*** Opening of Extract ***
Keywords

1 Introduction

Modern machine learning methods require large amounts of training data. This data is rarely available in the field of medical image analysis, since obtaining clinical annotations is often a costly process. Therefore, the possibility of synthetically generating medical visual data is greatly appealing, and has been explored for years. However, the realistic generation of high-quality medical imagery still remains a complex unsolved challenge for current computer vision methods.

Early methods for medical image generation consisted of digital phantoms, following simplified mathematical models of human anatomy [2]. These models slowly evolved to more complex techniques, able to reliably model relevant aspects of the different acquisition devices. When combined with anatomical and physiological information arising from expert medical knowledge, realistic images can be produced [4]. These are useful to validate image analysis techniques, for medical training, therapy planning, and a wide range of applications [6, 11].

Fig. 1.
figure 1

Overview of the proposed retinal image generation method.

However, the traditional top-down approach of observing the available data and formulating mathematical models that explain it (image simulation) implies modeling complex natural laws by unavoidably simplifying assumptions. More recently, a new paradigm has arisen in the field of medical image generation, exploiting the bottom-up approach of directly learning from the data the relevant information. This is achieved with machine learning systems able to automatically learn the inner variability on a large training dataset [18]. Once trained, the same system can be sampled to output a new but plausible image (image synthesis).

In the general computer vision field, the synthesis of natural images has recently experimented a dramatic progress, based on the general idea of adversarial learning [5]. In this context, a generator component synthesizes images from random noise, and an auxiliary discriminator system trained on real data is assigned the task of discerning whether the generated data is real or not. In the training process, the generator is expected to learn to produce images that pose an increasingly more difficult classification problem for the discriminator.
*** Close of Extract ***
*** Opening of Records ***
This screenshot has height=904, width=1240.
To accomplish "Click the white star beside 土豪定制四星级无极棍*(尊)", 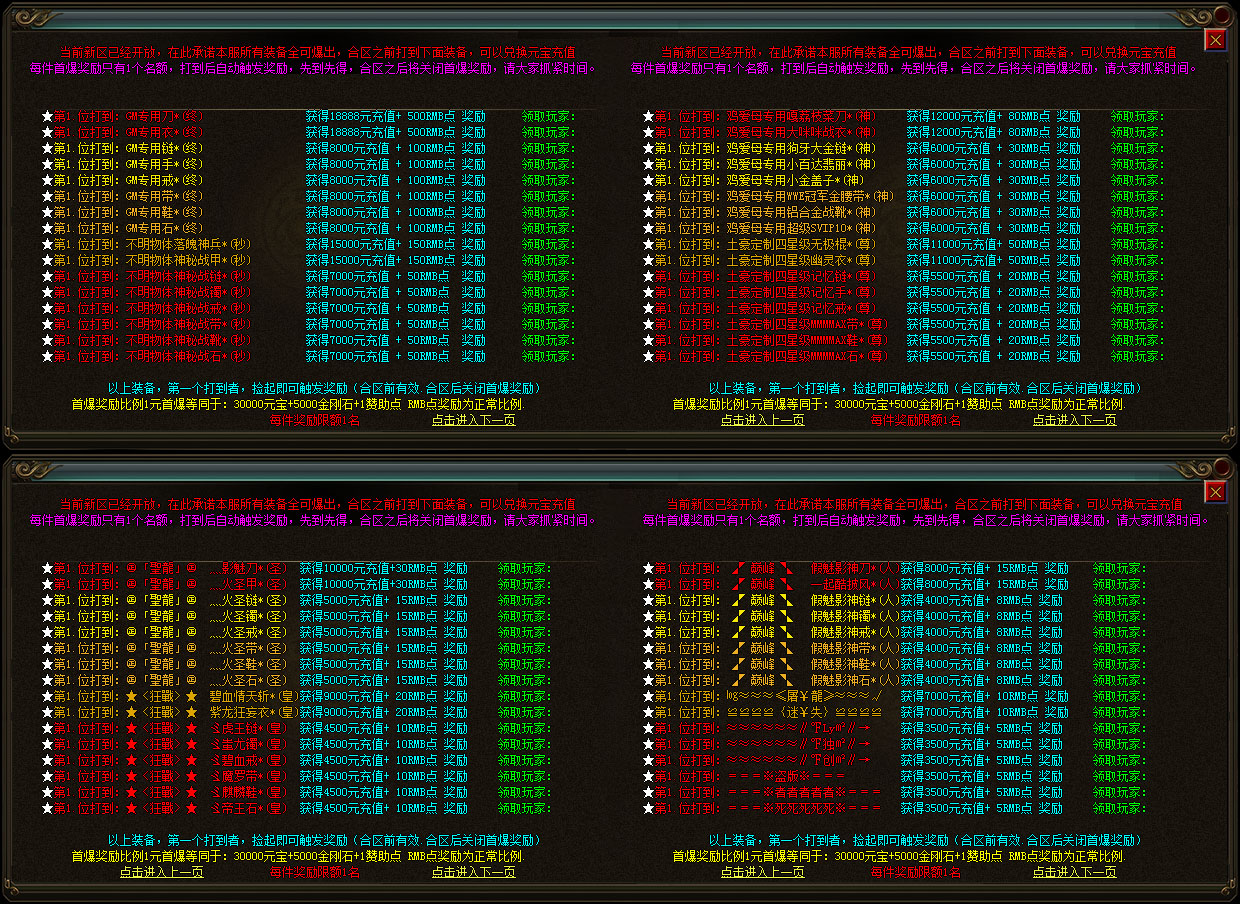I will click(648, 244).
*** Close of Records ***
*** Opening of Records ***
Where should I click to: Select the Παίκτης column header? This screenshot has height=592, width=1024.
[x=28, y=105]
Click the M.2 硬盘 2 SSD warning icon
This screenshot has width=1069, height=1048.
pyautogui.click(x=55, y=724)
*** Close of Records ***
• [Task requirements]:
In the introduction on medical image generation, copy everything from "However, the traditional" down to "image (image synthesis).", changing "paradigm" to "framework".

• [Answer for the task]:
However, the traditional top-down approach of observing the available data and formulating mathematical models that explain it (image simulation) implies modeling complex natural laws by unavoidably simplifying assumptions. More recently, a new framework has arisen in the field of medical image generation, exploiting the bottom-up approach of directly learning from the data the relevant information. This is achieved with machine learning systems able to automatically learn the inner variability on a large training dataset [18]. Once trained, the same system can be sampled to output a new but plausible image (image synthesis).